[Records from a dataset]

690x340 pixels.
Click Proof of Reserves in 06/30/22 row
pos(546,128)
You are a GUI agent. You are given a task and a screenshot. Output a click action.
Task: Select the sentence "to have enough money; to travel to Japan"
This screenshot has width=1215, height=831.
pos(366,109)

Instructions for the task: Repeat only the stretch of lines that opens with the line containing "Task: Select the" and closes with the final line of the entries, both included, exactly as written.

Expected answer:
Task: Select the sentence "to have enough money; to travel to Japan"
This screenshot has width=1215, height=831.
pos(366,109)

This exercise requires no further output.